2.1 Zustellung durch Einschreiben mit Rückschein (§ 9 Abs. 1 Nr. 1 VwZG) oder elektronische Übermittlung (§ 9 Abs. 1 Nr. 4 VwZG)

 

Rz. 4

Abs. 1 zählt 4 verschiedene Formen der Zustellung im Ausland auf, wobei Abs. 2 jeweils regelt, in welchem Zeitpunkt bei den einzelnen Zustellungsarten die Zustellung als bewirkt gilt.

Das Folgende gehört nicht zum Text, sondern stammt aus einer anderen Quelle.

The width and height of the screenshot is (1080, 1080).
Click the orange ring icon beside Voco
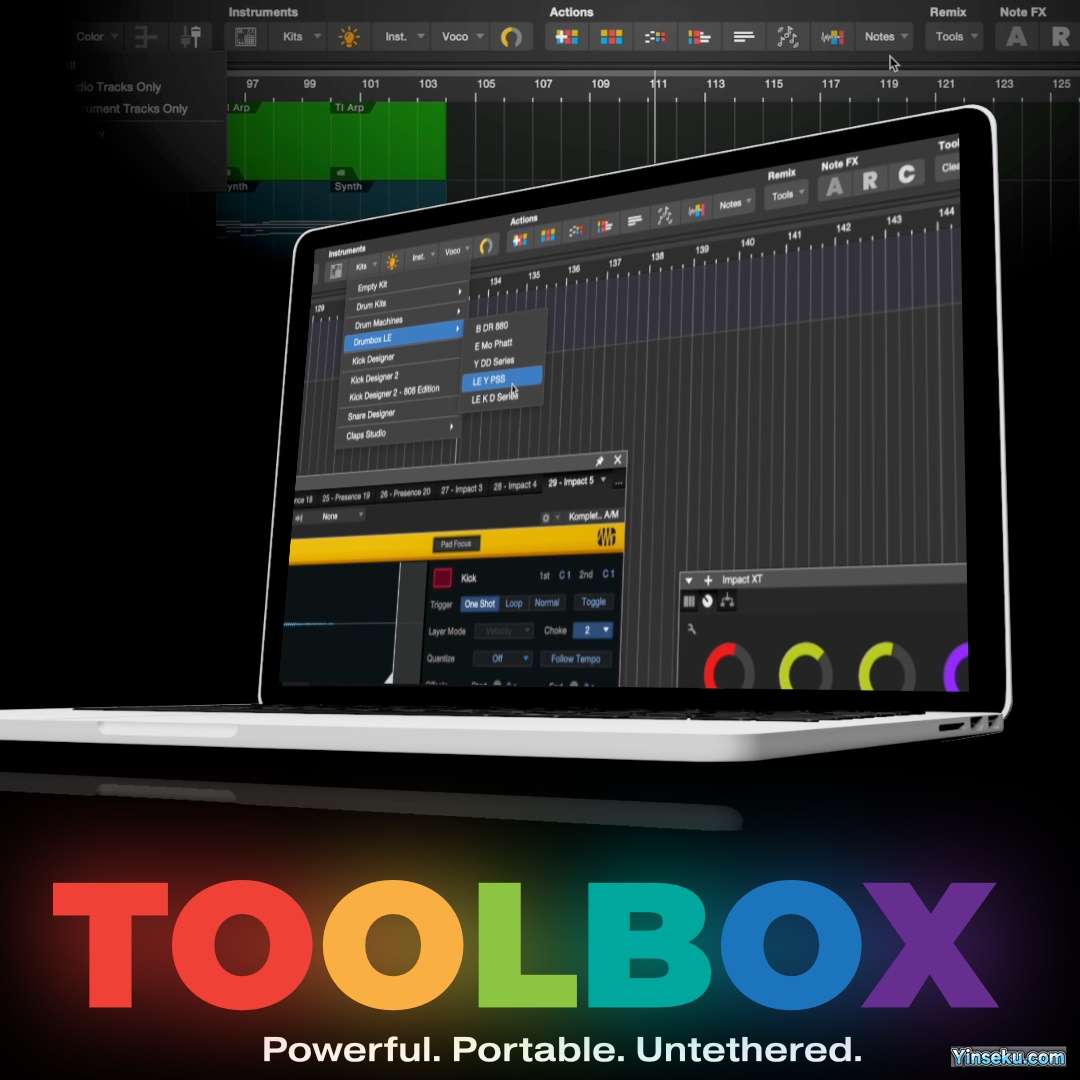tap(511, 37)
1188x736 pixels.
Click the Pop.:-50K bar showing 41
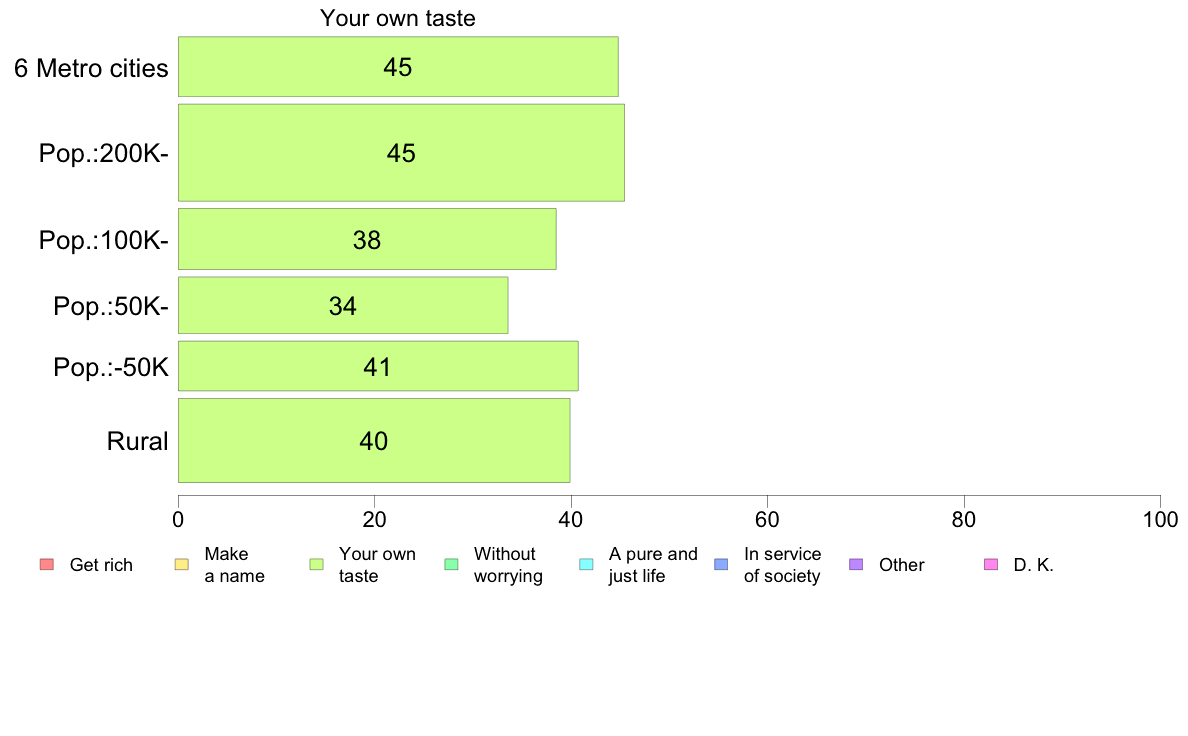(x=379, y=366)
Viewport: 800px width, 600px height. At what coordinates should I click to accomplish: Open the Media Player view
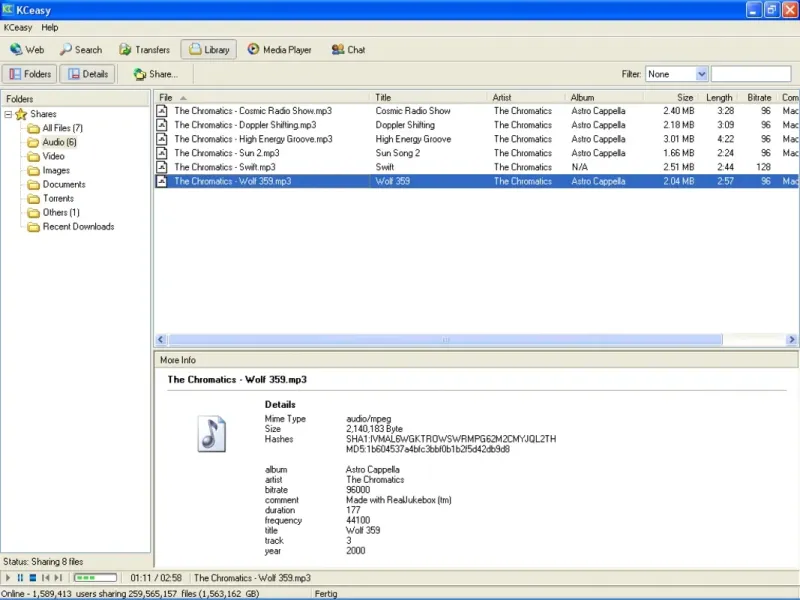[x=279, y=50]
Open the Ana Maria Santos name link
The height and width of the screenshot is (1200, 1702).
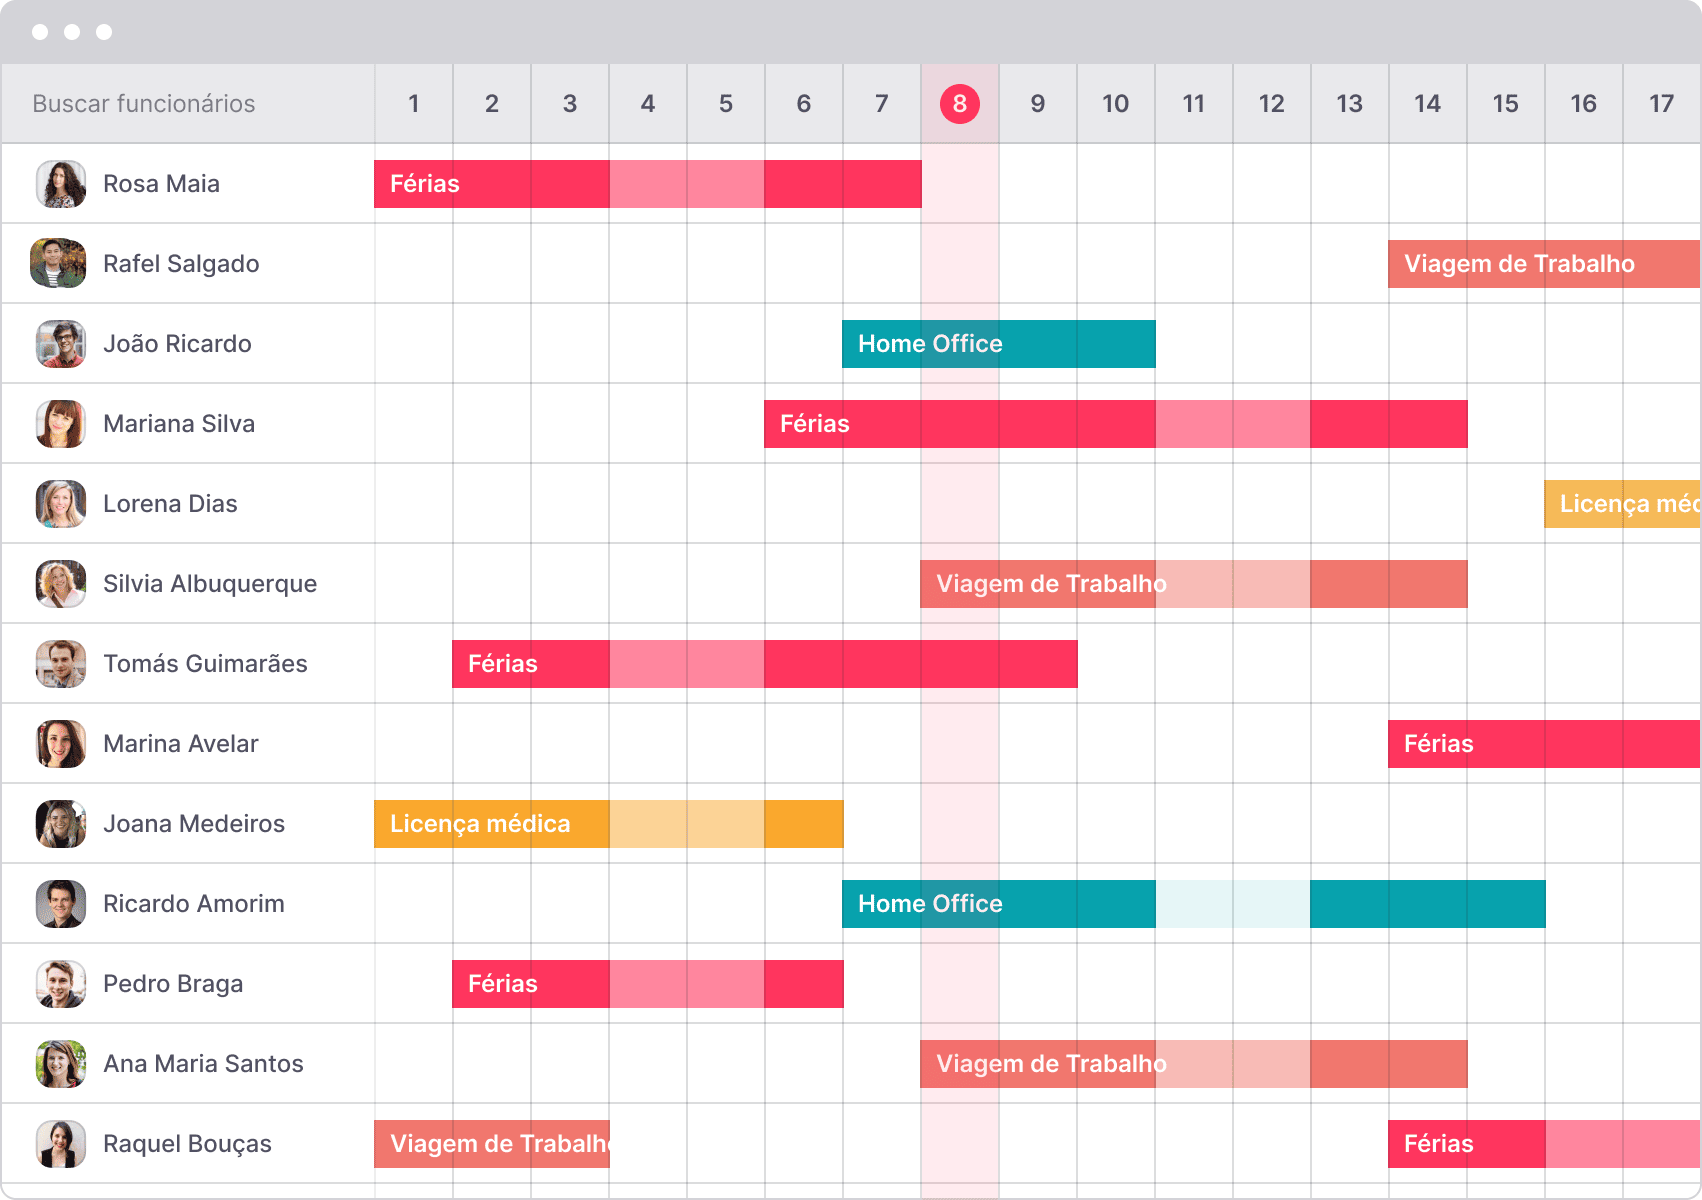203,1064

Die einfachste Form[1] der Zustellung im Ausland ist die Zustellung durch die zustellende Behörde unter Verwendung der Post. Diese Art der Zustellung ist nur möglich als Zustellung durch Einschreiben mit Rückschein.[2] Zulässig ist diese Form der Zustellung nur, wenn dies durch völkerrechtlichen Vertrag zugelassen oder sonst völkerrechtlich zulässig ist. Die Verwaltung sieht die Zustellung in dieser Form auch dann als zulässig an, wenn der ausländische Staat diese Zustellungsform durch Völkergewohnheitsrecht oder ausdrückliches nichtvertragliches Einverständnis hinnimmt oder toleriert. Davon geht die Verwaltung bei allen Staaten aus mit Ausnahme von Ägypten, Brasilien, China, Mexiko, Sri Lanka und Venezuela.[3] Bei anderen Ländern bedarf es einer differenzierenden Beurteilung.[4] Sofern danach eine Zustellung per Post möglich ist, erfolgt eine Zustellung über Konsulate oder Botschaften gem. § 9 Abs. 1 Nr. 2 VwZG nur noch in Ausnahmefällen.[5] Dies kann z. B. der Fall sein, wenn Festsetzungsverjährung droht und damit ein Zugangsnachweis möglichst sicher erfolgen soll, oder wenn die Zustellung per Post aus anderen Gründen gescheitert ist.

Dem Nachweis der Tatsache der Zustellung sowie ihres Zeitpunkts dient der Rückschein; dieser ist als Nachweis ausreichend. Wird der Rückschein nicht oder nicht ordnungsgemäß ausgefüllt zurückgesandt, ist die Zustellung wirksam, die Behörde muss aber die Tatsache der Zustellung sowie ihren Zeitpunkt beweisen.

[1] Abs. 1 Nr. 1, Abs. 2 S. 2.
[2] Zu dieser Zustellungsart vgl. § 4 VwZG.
[3] Vgl. AEAO zu § 122 Nr. 3.1.4.1
[4] Vgl. dazu AEAO zu § 122 Nr. 3.1.4.1 mit näheren Hinweisen.
[5] FinMin NRW v. 8.9.2019, AO-Kartei NW § 122 Karte 803.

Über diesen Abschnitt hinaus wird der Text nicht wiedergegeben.